Two years into his police career, Blackwell—who was boxing as an amateur while trying to get signed by an agent—had another chance encounter. This time it was with a local businessman, Josh Dreiband, the vice president of the Northwest BMW car dealer. He had seen Blackwell sparring at the Ferocity MMA gym in Northwest Baltimore where they both worked out. One morning, Dreiband had accidently left money out in the open in the locker room. Blackwell saw it, but didn’t take it. Instead, he struck up a relationship with Dreiband, who eventually offered him a $250,000 signing bonus and the promise of representation.
For a lot of people, that would be that. But around that time, Blackwell read a Sports Illustrated article that estimated 60 percent of former NBA players are broke within five years of retirement, and later he was watching a documentary that focused on the high percentage of professional athletes that blow all their money.

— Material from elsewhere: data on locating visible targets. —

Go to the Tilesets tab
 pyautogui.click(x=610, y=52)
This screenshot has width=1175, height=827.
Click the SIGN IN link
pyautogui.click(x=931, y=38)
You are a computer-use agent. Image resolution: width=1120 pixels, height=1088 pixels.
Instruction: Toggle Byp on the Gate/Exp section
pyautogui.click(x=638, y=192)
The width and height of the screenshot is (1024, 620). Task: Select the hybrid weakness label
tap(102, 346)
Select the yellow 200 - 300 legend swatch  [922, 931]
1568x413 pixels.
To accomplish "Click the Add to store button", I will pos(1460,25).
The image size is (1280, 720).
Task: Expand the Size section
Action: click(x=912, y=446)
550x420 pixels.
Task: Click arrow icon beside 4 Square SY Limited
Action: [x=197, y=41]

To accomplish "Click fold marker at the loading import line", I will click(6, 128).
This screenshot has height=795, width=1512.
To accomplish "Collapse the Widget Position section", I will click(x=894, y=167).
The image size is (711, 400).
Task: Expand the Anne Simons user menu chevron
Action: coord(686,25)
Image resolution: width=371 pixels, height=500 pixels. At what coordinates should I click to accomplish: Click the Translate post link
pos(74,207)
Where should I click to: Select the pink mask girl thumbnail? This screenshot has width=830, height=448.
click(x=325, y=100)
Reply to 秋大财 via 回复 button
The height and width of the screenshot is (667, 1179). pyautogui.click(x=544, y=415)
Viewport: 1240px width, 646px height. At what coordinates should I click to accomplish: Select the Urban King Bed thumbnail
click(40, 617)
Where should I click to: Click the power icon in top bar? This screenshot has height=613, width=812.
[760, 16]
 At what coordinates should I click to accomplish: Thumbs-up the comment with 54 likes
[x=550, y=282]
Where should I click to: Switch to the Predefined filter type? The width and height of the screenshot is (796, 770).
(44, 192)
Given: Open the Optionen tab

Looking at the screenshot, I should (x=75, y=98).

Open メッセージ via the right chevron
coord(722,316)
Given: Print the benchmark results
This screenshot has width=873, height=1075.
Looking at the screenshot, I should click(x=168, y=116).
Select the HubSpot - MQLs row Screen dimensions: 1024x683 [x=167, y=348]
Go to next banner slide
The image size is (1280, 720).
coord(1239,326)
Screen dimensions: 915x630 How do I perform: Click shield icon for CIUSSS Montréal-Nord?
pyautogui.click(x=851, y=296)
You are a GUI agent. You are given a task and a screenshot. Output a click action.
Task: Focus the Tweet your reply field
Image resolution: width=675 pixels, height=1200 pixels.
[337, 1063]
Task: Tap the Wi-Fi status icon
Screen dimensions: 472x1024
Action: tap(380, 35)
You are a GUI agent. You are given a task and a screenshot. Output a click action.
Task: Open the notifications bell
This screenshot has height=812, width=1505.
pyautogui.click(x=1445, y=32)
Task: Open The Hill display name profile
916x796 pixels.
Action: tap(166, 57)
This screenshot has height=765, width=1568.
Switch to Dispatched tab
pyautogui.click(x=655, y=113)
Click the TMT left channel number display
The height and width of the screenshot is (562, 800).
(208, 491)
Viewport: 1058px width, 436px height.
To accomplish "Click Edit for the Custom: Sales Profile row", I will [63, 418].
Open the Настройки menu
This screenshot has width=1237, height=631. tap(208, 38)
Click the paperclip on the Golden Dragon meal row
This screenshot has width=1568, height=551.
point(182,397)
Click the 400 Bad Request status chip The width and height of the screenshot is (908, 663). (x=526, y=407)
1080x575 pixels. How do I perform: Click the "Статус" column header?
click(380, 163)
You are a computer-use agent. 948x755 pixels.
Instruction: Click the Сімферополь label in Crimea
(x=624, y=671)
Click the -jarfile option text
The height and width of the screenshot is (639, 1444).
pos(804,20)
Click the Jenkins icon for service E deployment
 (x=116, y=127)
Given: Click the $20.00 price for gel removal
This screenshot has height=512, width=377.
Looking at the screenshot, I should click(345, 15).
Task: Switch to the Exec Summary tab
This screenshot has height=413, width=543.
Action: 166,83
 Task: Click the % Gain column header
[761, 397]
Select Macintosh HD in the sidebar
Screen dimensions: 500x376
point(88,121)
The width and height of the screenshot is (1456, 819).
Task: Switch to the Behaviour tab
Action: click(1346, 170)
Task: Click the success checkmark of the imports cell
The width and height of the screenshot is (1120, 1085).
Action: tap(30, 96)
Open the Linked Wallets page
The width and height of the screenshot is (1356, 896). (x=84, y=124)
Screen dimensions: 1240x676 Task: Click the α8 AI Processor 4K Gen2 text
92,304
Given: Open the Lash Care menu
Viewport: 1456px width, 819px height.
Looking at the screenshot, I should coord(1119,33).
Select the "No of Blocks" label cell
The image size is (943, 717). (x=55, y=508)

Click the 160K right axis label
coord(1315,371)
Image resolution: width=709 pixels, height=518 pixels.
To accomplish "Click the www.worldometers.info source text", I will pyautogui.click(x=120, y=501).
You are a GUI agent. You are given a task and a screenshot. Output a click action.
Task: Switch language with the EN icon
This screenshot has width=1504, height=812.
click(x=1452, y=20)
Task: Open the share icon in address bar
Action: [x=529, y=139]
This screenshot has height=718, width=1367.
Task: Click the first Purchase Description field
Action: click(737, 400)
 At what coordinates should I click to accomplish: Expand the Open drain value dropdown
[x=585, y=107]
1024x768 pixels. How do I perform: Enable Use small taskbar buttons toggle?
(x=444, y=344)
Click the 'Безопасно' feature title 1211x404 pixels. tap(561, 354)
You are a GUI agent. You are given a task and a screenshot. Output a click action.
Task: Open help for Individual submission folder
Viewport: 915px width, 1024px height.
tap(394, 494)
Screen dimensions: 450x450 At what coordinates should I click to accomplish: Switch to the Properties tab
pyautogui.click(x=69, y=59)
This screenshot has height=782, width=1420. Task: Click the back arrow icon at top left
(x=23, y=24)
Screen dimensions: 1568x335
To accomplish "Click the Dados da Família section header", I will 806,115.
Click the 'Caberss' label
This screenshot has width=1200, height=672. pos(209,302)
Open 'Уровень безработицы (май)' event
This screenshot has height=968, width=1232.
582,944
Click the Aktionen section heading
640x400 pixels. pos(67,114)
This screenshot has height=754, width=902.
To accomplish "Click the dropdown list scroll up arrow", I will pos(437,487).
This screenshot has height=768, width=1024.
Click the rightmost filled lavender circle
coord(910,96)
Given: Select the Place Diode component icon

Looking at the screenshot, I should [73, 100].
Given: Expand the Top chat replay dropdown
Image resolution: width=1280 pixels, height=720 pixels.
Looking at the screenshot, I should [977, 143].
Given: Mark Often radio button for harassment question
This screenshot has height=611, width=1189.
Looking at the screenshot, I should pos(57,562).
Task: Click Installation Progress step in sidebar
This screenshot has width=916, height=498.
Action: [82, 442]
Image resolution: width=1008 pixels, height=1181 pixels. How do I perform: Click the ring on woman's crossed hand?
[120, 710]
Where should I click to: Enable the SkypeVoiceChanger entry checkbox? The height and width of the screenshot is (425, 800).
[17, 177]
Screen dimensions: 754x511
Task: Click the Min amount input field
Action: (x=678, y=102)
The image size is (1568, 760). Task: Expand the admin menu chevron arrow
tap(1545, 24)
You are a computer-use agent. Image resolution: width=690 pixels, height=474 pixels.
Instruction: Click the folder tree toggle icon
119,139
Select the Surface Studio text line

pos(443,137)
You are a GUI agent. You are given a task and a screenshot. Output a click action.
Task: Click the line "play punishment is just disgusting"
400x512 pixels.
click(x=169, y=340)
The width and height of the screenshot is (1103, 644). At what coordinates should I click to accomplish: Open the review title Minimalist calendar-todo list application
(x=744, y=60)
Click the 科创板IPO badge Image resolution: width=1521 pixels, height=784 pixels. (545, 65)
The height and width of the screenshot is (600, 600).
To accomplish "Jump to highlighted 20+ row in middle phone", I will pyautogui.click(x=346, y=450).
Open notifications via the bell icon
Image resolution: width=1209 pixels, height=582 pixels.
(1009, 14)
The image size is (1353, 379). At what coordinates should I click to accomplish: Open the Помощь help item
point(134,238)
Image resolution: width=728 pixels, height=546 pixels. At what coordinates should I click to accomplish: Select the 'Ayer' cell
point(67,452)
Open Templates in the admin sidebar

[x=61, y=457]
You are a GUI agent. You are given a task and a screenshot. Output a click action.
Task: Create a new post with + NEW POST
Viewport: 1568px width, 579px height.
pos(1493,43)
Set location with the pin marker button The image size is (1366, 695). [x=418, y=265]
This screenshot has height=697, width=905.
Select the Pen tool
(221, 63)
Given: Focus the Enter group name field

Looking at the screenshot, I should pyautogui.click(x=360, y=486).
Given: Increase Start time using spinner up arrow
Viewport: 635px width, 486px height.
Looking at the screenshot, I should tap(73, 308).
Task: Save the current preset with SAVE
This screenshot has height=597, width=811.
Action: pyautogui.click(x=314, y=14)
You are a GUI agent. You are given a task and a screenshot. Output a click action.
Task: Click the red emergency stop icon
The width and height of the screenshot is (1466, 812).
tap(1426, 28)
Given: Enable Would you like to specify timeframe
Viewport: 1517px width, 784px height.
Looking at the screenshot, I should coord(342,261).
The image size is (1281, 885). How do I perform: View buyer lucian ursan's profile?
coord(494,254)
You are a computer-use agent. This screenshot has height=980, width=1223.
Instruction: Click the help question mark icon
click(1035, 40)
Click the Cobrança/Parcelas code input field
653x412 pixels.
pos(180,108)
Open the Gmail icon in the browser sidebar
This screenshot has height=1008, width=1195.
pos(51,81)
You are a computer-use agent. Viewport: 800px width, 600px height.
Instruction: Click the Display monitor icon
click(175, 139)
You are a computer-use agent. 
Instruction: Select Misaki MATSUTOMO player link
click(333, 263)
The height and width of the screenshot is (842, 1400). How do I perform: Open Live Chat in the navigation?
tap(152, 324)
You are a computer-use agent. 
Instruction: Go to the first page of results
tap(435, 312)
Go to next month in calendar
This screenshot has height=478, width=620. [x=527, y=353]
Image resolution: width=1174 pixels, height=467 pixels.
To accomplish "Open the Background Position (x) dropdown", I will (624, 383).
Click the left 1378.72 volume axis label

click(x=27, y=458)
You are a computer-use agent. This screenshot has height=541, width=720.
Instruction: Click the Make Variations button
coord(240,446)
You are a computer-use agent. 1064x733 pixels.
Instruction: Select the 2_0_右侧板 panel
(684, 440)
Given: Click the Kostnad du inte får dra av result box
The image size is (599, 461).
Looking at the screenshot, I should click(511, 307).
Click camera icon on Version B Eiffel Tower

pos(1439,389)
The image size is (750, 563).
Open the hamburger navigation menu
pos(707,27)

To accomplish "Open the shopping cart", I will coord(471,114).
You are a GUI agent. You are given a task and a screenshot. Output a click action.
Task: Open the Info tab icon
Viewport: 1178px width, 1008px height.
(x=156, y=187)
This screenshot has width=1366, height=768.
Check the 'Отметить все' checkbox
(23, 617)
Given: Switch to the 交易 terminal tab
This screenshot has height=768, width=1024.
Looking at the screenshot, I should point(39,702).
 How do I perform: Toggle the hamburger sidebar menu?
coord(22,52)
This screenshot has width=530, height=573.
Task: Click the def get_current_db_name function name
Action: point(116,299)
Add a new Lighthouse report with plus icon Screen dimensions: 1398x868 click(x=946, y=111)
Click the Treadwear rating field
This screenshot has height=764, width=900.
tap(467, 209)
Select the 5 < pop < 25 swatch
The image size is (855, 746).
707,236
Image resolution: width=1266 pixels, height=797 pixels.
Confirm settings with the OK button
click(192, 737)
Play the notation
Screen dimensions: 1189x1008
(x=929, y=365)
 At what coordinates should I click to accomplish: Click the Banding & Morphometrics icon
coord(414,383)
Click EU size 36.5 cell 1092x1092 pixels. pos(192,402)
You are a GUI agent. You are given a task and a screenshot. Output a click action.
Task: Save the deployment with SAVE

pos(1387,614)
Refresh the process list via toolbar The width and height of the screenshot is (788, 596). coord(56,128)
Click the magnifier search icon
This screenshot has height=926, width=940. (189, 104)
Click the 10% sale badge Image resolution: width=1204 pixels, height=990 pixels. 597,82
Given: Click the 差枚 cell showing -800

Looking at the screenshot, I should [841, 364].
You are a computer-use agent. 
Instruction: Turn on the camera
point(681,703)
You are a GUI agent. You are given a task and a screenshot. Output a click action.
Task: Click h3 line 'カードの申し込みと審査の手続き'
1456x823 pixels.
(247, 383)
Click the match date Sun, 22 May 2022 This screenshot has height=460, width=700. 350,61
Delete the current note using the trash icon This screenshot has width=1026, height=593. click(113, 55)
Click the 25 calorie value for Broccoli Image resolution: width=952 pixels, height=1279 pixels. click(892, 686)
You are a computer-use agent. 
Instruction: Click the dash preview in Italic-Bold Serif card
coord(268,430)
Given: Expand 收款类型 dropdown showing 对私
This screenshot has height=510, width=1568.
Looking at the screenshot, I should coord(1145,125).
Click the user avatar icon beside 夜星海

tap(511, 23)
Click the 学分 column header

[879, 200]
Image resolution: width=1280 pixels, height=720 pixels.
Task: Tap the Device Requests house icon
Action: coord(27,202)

“I was like, ‘these are guys making $30-, $40-, $50-million contracts, what do you mean they’re broke?’” he says. “It was because they didn’t make any investments. They were living off their talent, but eventually that comes to an end. I knew that I need to also be skilled in this area as well if I want longevity.”
As he started to make between $30,000 and $50,000 per fight along with about $20,000 annually in endorsements, Blackwell started saving money with eyes on starting his own business. He was reading about successful pro athletes-turned-entrepreneurs, like Shaquille O’Neal and his dozens of Five Guys burger joints and Krispy Kreme donut shops. Family and friends suggested Blackwell start a trucking business.
“I was just saving, saving, saving. I would pay my bills, put a little money to the side, my fun money, go out to eat, go to movies, then I would just save everything,” he says. “Then I was just trying to figure out how I was going to invest my money.”
Three years ago he got his answer in unfortunate circumstances. His mother got pneumonia and Blackwell says doctors in a local emergency room performed a surgical procedure on her lung that they shouldn’t have, leaving her struggling to breathe and eventually with heart failure (and a malpractice suit pending). As his mom became weaker and weaker, she asked for one her favorite foods, a chilled Italian ice. She passed away on July 5, 2015 at the age of 50. “When the situation happened with my mom,” Blackwell says, “that’s what solidified Rita’s.”
For about the last month, Blackwell has been maneuvering through the social-distancing era and putting the finishing touches on the Rita’s kiosk at the Rotunda that will open soon. (The signage just went up this week.) And he’s also been training for his next fight, as usual. The day typically starts with a two-mile run in the morning if the weather is good, 10 trips up a 300-flight concrete outdoor staircase in Timonium, followed by a mile run and boxing at a private gym.
“It hasn’t really bothered me much,” he says of the pandemic and stay-at-home rules, “because I’m always trying to find something productive to do anyway.”
It’s not hyperbole: Yahu is everything, and then some.